There was a rare moment of bipartisanship in Canberra on Wednesday as the major parties came together to pass a law clearing the way to hold this year’s Indigenous Voice to Parliament referendum.

A bill aimed at updating the rules or “machinery” for holding referendums in Australia cleared the Senate on Wednesday night as the wording of the question to be put to the Australian people was finalised.

“We are one step closer to the Voice referendum,” Minister for Indigenous Australians Linda Burney said.

“The Referendum Act hasn’t been used since 1999. We’re modernising it so it’s more like how federal elections are run, that means pre-poll and postal voting.

“Constitutional recognition through Voice will take Australia forward.”

Opposition Leader Peter Dutton did not follow through on a threat to oppose the legislation despite some urging from Coalition MPs, including Ross Cadell and Keith Pitt, who argued against any agreement unless both the ‘yes’ and ‘no’ campaigns received public funding.

(Staunch conservatives argue the referendum will not be fought on even ground because ‘woke’ corporations like international construction giant Lendlease will donate to the ‘yes’ campaign but not want to be associated with opponents.)

The Greens and members of the Senate crossbench, who had advocated changing procedures to allow people to enrol and vote on the day of the referendum and to lift restrictions on prisoners’ voting rights, were sidelined by the deal.

The government has instead agreed to distribute a pamphlet to Australians’ homes outlining the cases for both camps before the referendum, which is slated to be held by year’s end.

The mobile polling period for remote communities will be extended to 19 days and a greater number of identification methods will be accepted as part of a drive to increase voter turnout.

Outside Canberra, these may not seem like details needing to be hashed out in negotiations like those between Liberal Senator Jane Hume and Labor’s Don Farrell on Tuesday night.

But after the Nationals made an early move to officially oppose the Voice, which has become a target for some talking heads who say it makes no substantive change, there has been a real risk that even the procedural aspects of a referendum aimed at unity might be overwhelmed by partisan rancour.

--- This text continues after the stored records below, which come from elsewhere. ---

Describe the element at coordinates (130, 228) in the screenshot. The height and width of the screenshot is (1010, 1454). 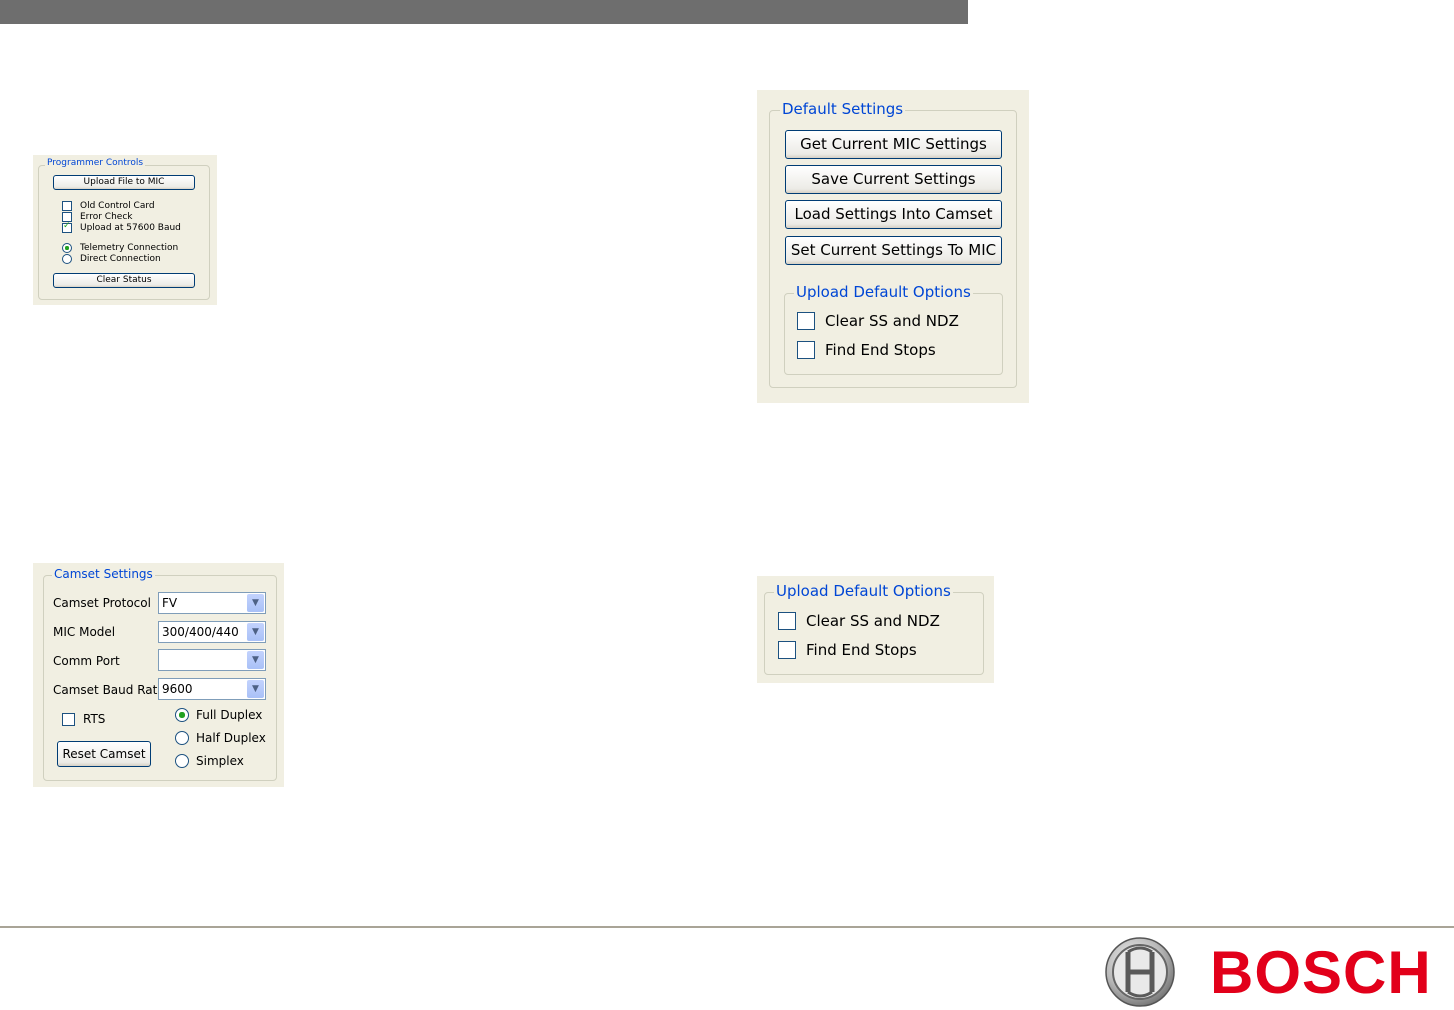
I see `checkbox-label: Upload at 57600 Baud` at that location.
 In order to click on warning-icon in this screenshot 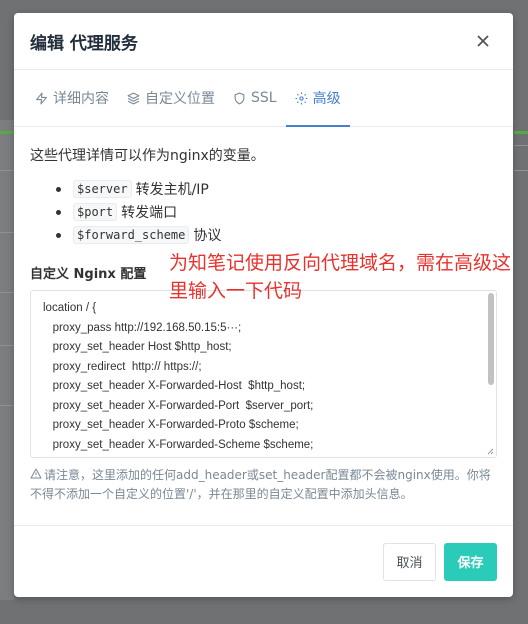, I will do `click(36, 474)`.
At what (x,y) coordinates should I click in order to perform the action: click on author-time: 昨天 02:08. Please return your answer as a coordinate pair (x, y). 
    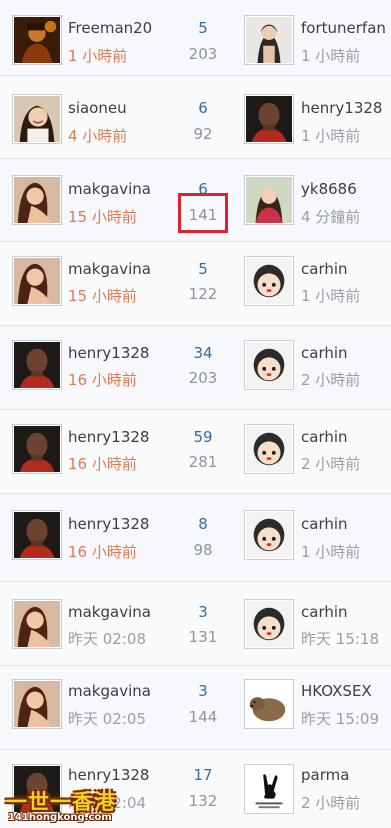
    Looking at the image, I should click on (107, 639).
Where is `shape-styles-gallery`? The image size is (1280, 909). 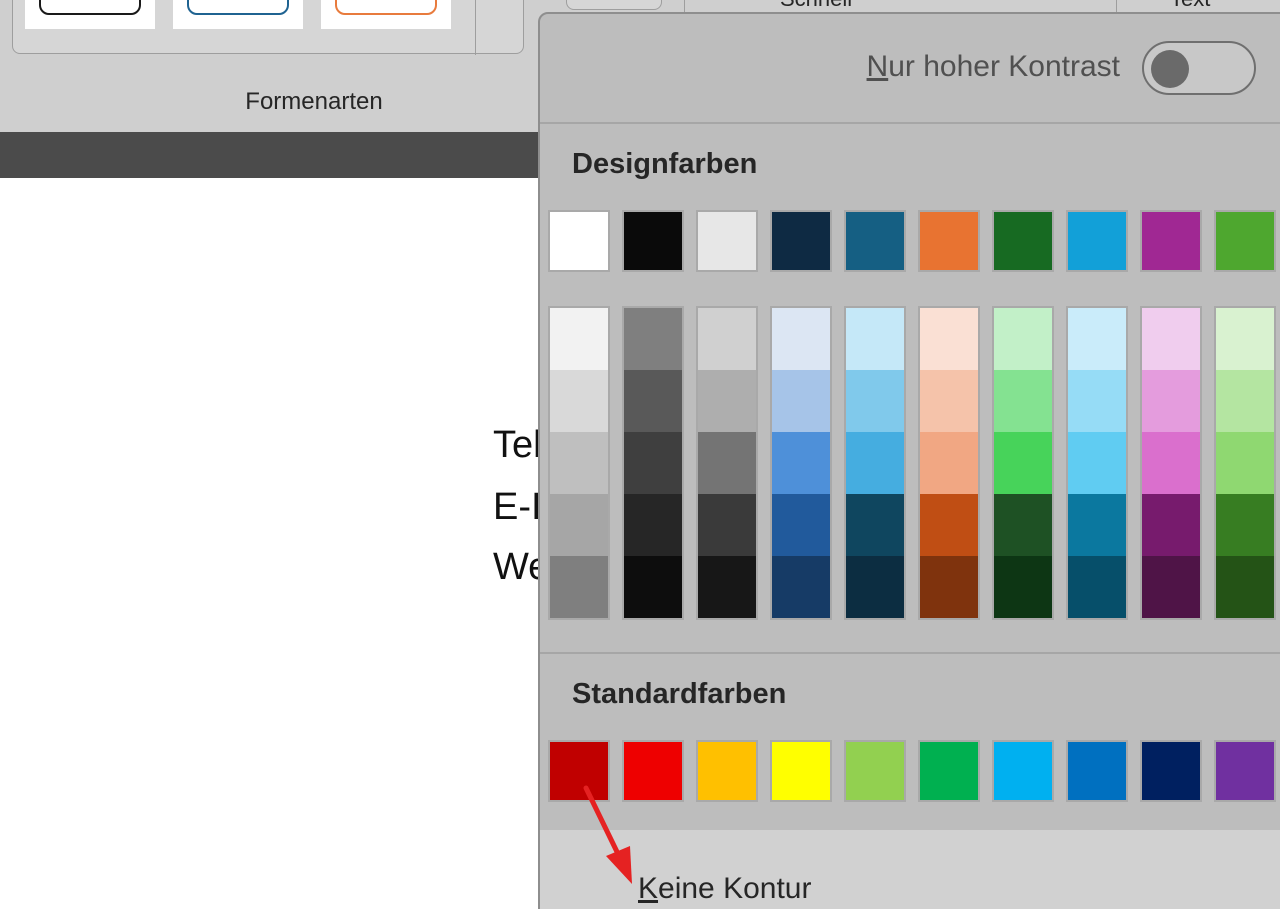
shape-styles-gallery is located at coordinates (268, 28).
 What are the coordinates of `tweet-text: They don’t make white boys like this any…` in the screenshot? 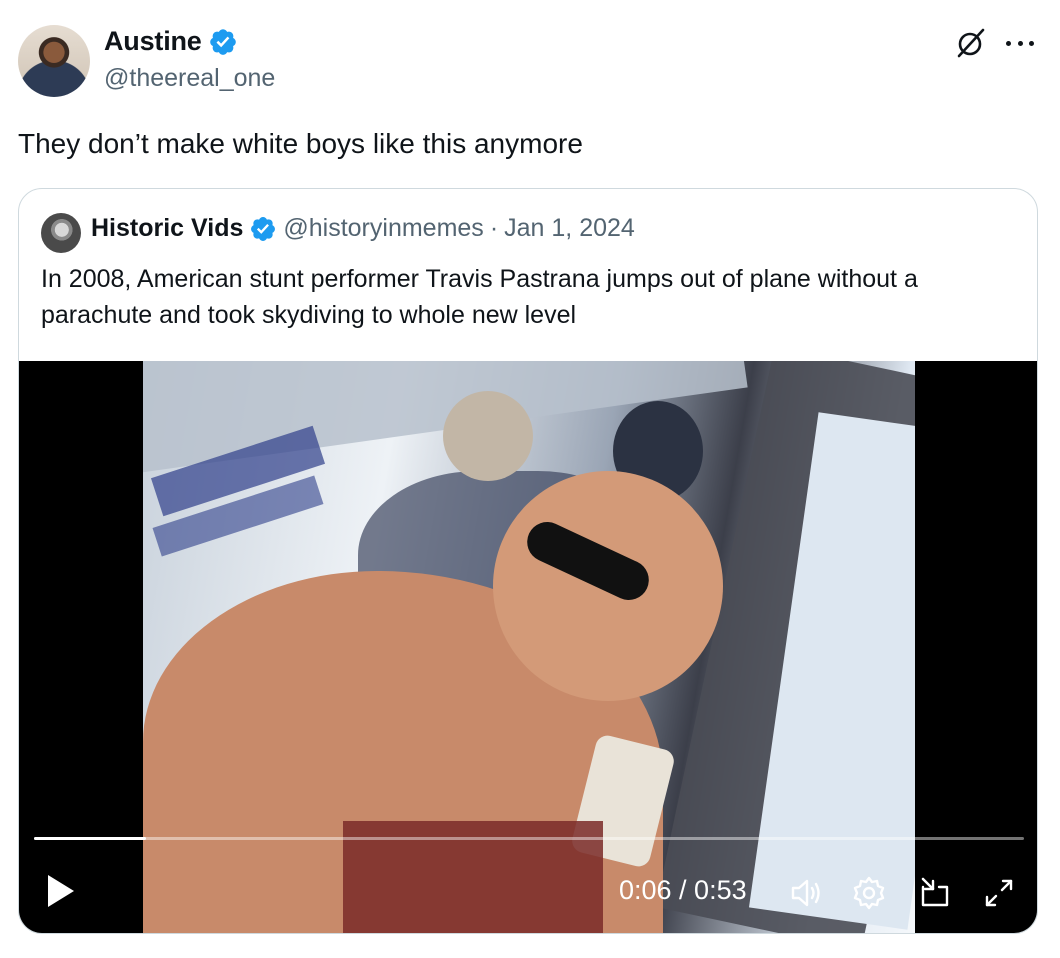 It's located at (300, 144).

As debate on the machinery of the referendum continued in the upper house, its 21-member working group was set to meet Ms Burney and Prime Minister Anthony Albanese before finalising the wording of the motion to be put to voters.

“We are so close to taking the next historic steps towards a successful ‘yes’ vote. We are putting the finishing touches on this historic change,” Professor Megan Davis said.

“So close to doing what grassroots communities across the country have asked for.”

Nationals Senator Jacinta Nampijinpa Price said the government should not presume Indigenous Australians would support the referendum as she led a delegation of protest.

“We’ve overcome segregation in our country, to then go ahead and put it in our founding document [… is] not right,” Senator Price said.

But Greens Senator Dorinda Cox said that recognition was not mutually exclusive to substantive change, but its forerunner.

“The only way we’re going to do that is actually secure a ‘yes’ vote in the Voice to Parliament,” Senator Cox said.

The referendum will be held in the second half of this year.